Some shovels are actually pushers, which require little or no lifting. One end of the blade is curved the way a snowplow blade is, so the snow is pushed to the side. Some pushers come on wheels; unfortunately, the wheels don't come with chains, in case you get stuck.
What will it cost? Shovels run from $25 to $60, with plastic blades the least expensive but also the least durable. You might want to throw in a pair of work gloves, too, to reduce wear and tear on your hands and keep them warm.
Quality control: Shovels require a small amount of maintenance, especially after they've been used frequently. The bolts that attach the blade to the shaft often work themselves loose, but constant retightening can strip them. Eventually, they'll need to be replaced. And the blade edge can get banged up and bent, especially if it's used as a chopper. Hammer the blade back into usefulness, then sand the edge sharp for scraping.
Ice, ice, baby: Snow shovels don't break solid ice or thick frost well. Get a chopper and keep the blade sharp.

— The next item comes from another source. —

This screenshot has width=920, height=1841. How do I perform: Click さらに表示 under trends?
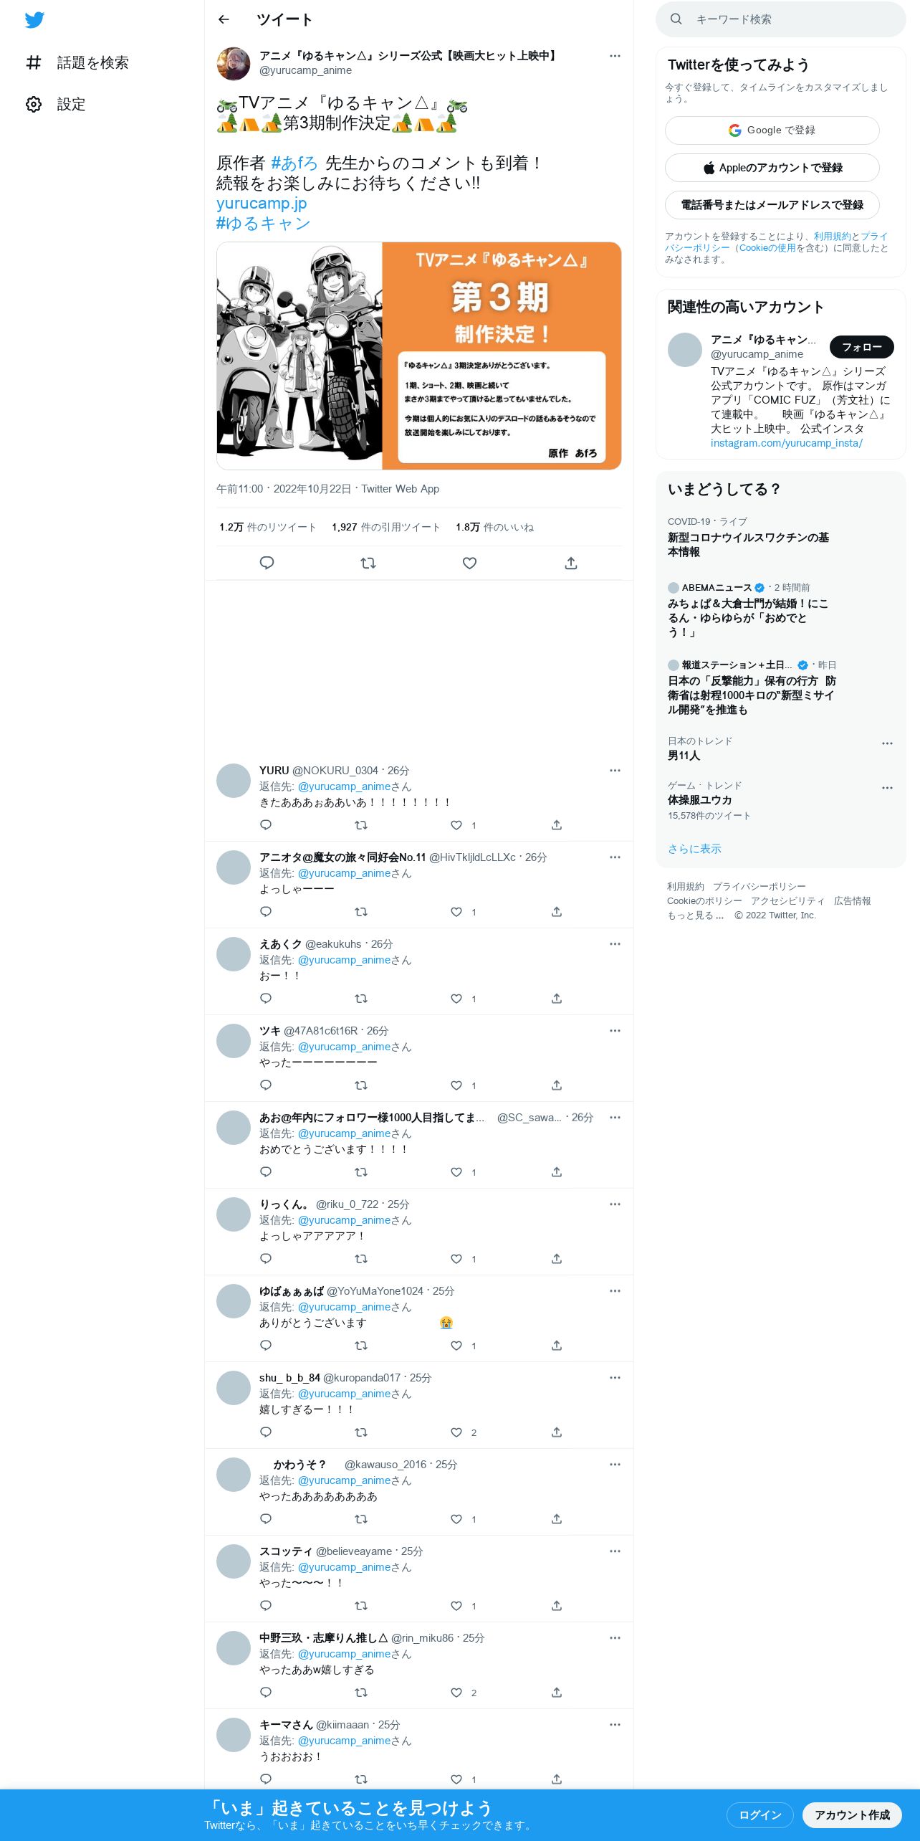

An ounce of prevention: Shoveling snow is pretty strenuous exercise, not unlike running. Be sure you're dressed properly, in layers, so you can remove some to prevent overheating. Wear boots or shoes with rubber soles, so you're less likely to slip.
Both the cold and the actual work involved in shoveling put undue stress on the heart. So it's a good idea to warm up first, by walking around and stretching the muscles in your arms and legs. Lift small loads of snow and take frequent breaks while you work, even heading inside to get warm. If you feel pain, stop.
To avoid back injuries, lift as much with your legs as with your lower back. When you throw the snow away from the walk, move your feet instead of rotating your whole torso. Back troubles (disc injuries or inflamed ligaments) result because the spine isn't meant to have weight put on it, then rotated.